There were dishes and a bottle of wine on the cleared end of the table. A pot of soup had been left warming at the edge of the hearth, and the wood had been replenished for the fire. I got up and went directly to the food. I ate and drank and waited. And while I waited, I perused the scrolls that had been left out for me. There was a report from someone about Icefyre and Outislander dragons. Another spy report on doings in Bingtown and their war with Chalced. An old scroll that showed a sketch of the muscles in a man’s back had been updated. The details and notes were in Chade’s hand. Well, at least my journey through death’s jaws had provided new knowledge. Beside that scroll were three more, bundled together. Tattered and faded they were, and all in the same hand. It was a set of Skill exercises, designed specifically for the Solo. I scowled at that, wondering what they meant. A few minutes of reading enlightened me. These were exercises for the Skill practitioner who had no coterie. It had never occurred to me before that there would be such, but when I thought about it, I saw it must be so. I had become one, hadn’t I? There had always been people who were socially inept, or simply preferred solitude. When coteries were formed, some would likely be excluded. These exercises were for ones such as those.
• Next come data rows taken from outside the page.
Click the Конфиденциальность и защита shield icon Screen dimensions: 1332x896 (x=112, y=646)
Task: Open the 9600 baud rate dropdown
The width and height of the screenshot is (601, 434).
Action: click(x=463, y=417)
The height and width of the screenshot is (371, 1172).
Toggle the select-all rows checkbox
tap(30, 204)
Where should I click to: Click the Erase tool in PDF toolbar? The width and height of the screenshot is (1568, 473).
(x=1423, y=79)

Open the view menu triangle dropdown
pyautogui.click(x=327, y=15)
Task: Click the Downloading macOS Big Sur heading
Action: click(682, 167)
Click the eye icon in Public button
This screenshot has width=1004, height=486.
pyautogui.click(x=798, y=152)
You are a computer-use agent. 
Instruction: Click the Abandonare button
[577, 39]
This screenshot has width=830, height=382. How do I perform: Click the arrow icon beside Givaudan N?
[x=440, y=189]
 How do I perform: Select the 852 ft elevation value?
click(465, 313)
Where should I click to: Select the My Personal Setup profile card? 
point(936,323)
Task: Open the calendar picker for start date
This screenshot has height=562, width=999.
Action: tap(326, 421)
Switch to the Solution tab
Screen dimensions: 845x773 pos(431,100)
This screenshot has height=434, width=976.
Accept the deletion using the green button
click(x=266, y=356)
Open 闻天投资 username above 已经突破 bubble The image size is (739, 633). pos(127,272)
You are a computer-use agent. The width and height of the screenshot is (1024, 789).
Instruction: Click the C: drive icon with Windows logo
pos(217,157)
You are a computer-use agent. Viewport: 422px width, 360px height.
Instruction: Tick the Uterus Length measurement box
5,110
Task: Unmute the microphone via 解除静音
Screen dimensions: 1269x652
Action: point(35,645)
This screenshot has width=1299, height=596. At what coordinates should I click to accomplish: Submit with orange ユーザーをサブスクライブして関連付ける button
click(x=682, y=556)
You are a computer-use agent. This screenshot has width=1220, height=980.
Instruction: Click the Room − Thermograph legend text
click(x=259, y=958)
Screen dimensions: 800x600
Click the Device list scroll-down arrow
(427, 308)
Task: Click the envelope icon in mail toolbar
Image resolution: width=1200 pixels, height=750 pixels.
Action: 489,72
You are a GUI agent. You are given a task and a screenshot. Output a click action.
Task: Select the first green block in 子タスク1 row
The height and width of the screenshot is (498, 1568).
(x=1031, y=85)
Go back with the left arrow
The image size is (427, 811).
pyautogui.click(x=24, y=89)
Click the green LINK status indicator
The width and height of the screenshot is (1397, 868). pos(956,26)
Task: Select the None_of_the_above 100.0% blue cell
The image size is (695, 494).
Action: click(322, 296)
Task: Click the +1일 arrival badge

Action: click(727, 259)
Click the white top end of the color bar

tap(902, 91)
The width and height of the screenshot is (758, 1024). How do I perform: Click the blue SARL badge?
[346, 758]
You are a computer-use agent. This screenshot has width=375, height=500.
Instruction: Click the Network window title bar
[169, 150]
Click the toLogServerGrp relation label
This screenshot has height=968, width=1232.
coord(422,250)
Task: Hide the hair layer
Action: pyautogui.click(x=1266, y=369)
In reading it, I found it likely that they had most often been used as spies or healers. The exercises in the first scroll seemed to focus especially on subtle uses of the Skill to either listen in or implant suggestions in someone’s thoughts. The second scroll dealt with repairing another’s body. This fascinated me, not just because I had recently undergone it, but because it confirmed a thing I had suspected. What a man started with the Skill and his will, the body often took over. The body understood healing. Yet it also understood that sometimes hasty repairs were more important than perfect ones, that closing the wound might be more important than smooth skin afterward. So the scroll put it. The body understood conserving one’s strength and reserves against tomorrow’s needs. The scroll cautioned Skill-users to be wary of ignoring the body’s own tendencies, and to be circumspect with how ardently they pursued a repair. I wondered if Chade had read that part.
The third scroll dealt with maintaining one’s own body. On this last scroll, the clear notes in Chade’s hand contrasted strongly with the faded old ink. It chronicled his early failed efforts as well as his recent successes. This was what he had wanted me to see; these notes were why he had left it out. He wished me to know that ever since the Skill scrolls had come into his possession, he had been trying and failing to repair his own body. He had been successful only since he had witnessed the healing of mine, and discovered that he could tap Thick’s Skill talent to supplement his faltering and groping efforts.